*** Opening READING TEXT ***
It’s a late August afternoon and I am watching the traffic stream down Issaquah-Pine Lake Road toward its juncture at Issaquah-Fall City Road, where drivers can either peel off toward the center of town or keep going to the Issaquah Highlands.

The long convoy seems to roll on across a landscape that once epitomized the sublime pleasure of country living but is now in state of transition—or perhaps degeneration is more like it.

As a second-generation Southern Californian, in every passing car, SUV and oversized pickup truck I recognize the symptoms of the plague that eventually killed the quality of life for most of the residents in the Golden State. I know what the long streams of traffic represent, with each vehicle looking like cancer cells creeping along an increasingly clogged artery, moving between the tumors that are now sprouting across Northern Washington.

The Weapon of Mass Development is exploding in the Evergreen State to deadly effect.

Having spent much of the past three years in Issaquah, Bellevue and the surrounding communities, I’ve watched the pace, style and dynamic of development unfold in a manner that is strikingly reminiscent of the orgy of building that convulsed across and eventually consumed Southern California.

Standing in front of a growth of new homes in Sammamish that have been appropriately baptized with the now required euphemistic name, in this case ‘Symphony Ridge,’ I am once more struck by the Satanic majesty that shines bright when developers strip a hillside of trees and gut its flora to paint it over with cracker box homes jammed together and then sell it as a slice of the quality of life that they just killed a little more.

As it was in Southern California, the verdant pastures and tree-carpeted mountainsides of Northern Washington have been sentenced to die by a thousand cuts that are slashed gleefully across them with one development after another as new construction no longer unfolds slowly across decades, but now rapidly unspools over the once rural landscape year after year and in many places, month after month. Towering high-density developments and ‘master planned’ communities have appeared like melanoma along Interstate 90 between Seattle and the Snoqualmie Pass, with once bucolic small towns like Issaquah, Snoqualmie, Sammamish and Carnation bearing the brunt of ground-breakings that are accelerating in a pace that’s driven by its own self-perpetuating momentum and abetted by municipal governments long succored on the developers’ teat and tutored in civic madrassas that hold one truth sacred above all others: Growth is Good.

And thus development begets development begets development.

In June, Sammamish Councilman Tom Hornish told a reporter for The Sammamish Review that ‘urban growth is what the city has to do, but admitted that he was still trying to figure out what responsible growth should look like in Sammamish.’ And there it is: Urban growth is what the city has to do. Hornish believes there is simply no other way, no other choice to be considered and no other option to pursue. Growth simply has to happen. More people. More cars. More homes. Period.

Enviro Sensitive Area
City Hall and developers: partners-in-progress and safeguarding our natural resources for future generations to come…

As is often the case in such manmade tragedies, there are moments of darkly comic relief to be found, like the perverse absurdity on display at Symphony Ridge, where a tiny sign has been planted in a small greenbelt in front of the new homes that now flow down the hillside, advising “Environmentally Sensitive Area: This stream, wetland and upland buffer are protected to provide wildlife habitat and maintain water quality. Please do not disturb this valuable resource.” Along with the copy is an illustration of a silhouetted leaping frog, willows and a bird.
*** Closing READING TEXT ***
*** Opening INFORMATION GIVEN ***
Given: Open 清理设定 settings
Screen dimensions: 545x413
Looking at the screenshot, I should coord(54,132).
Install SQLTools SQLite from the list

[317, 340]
*** Closing INFORMATION GIVEN ***
*** Opening INFORMATION GIVEN ***
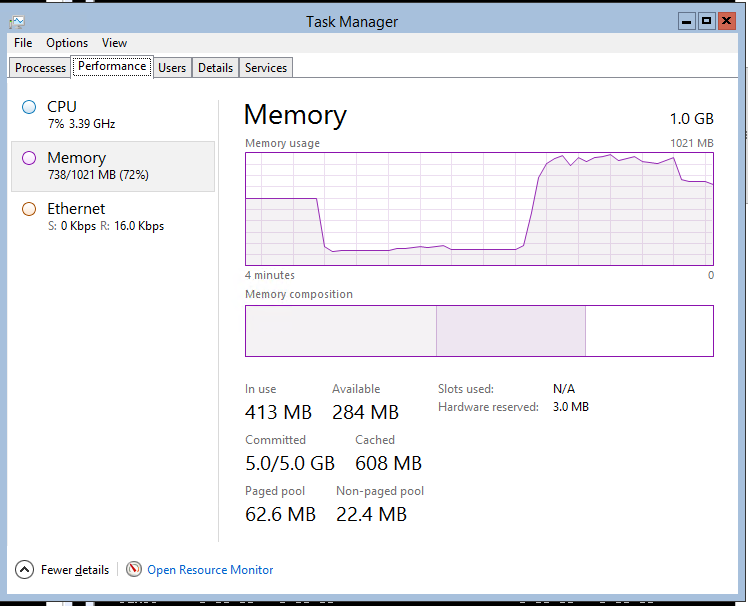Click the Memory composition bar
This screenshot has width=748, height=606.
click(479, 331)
*** Closing INFORMATION GIVEN ***
**EXERCISE 1:**
Copy the passage of the essay on development near Issaquah word for word, from "The long convoy" up to and including "more like it.".
**EXERCISE 2:**
Using the essay on development near Issaquah, answer yes or no to each statement below and quote the words from the essay that decide it.
(a) The writer comes from Southern California.
(b) The new homes in Sammamish carry the name "Symphony Ridge."
(c) Tom Hornish spoke to a reporter for The Seattle Times.
**EXERCISE 3:**
Continue the essay on development near Issaquah from the point where it stops.

**WRITTEN ANSWER 1:**
The long convoy seems to roll on across a landscape that once epitomized the sublime pleasure of country living but is now in state of transition—or perhaps degeneration is more like it.

**WRITTEN ANSWER 2:**
(a) Yes: "As a second-generation Southern Californian"
(b) Yes: "in this case ‘Symphony Ridge,’"
(c) No: "told a reporter for The Sammamish Review"

**WRITTEN ANSWER 3:**
That’s pretty much what passes these days as being eco-friendly, a fractional remnant of wild land repackaged and promoted with a small sign as protected green space that allows both City Hall and the developers to dress up and play make-believe as partners-in-progress and trusted stewards of a community’s natural heritage—when in fact it’s just another installment in the ongoing brutal gang rape of Mother Nature and the self-immolation of communities that managed to sleep through their (sub)urbanization until the backhoe was across the street.

Symphony Ridge is being built by Benchmark Communities, which is a subsidiary of the publicly traded developer giant Union Community Partners, and it shows. On its website the company gloats “UCP is a homebuilder and land developer with significant land acquisition and entitlement expertise in high-barrier-to-entry West Coast…markets characterized by attractive residential real estate fundamentals. We operate in regions that boast favorable demographic trends and positive economic indicators within Northern & Southern California [and] the Puget Sound area of Washington state…”

High-barrier-to-entry West Coast markets? Northern Washington should be so lucky.

Sympony Ridge
Destruction of The Hillsides in C-minor, a concerto by Union Community Partners.

When was the last time a significant developer faced a ‘high barrier’ in the markets that UCP swims in? The average homeowner looking to get a code variance to build a backyard retainer wall six inches higher than allowed likely faces more opposition from the local planning commission and city council than commercial builders do when they’re looking to tear into a mountainside with a 1,000-unit development evinced with all the aplomb of hyenas ripping a fallen water buffalo to pieces on the Serengeti (apologies to the hyenas).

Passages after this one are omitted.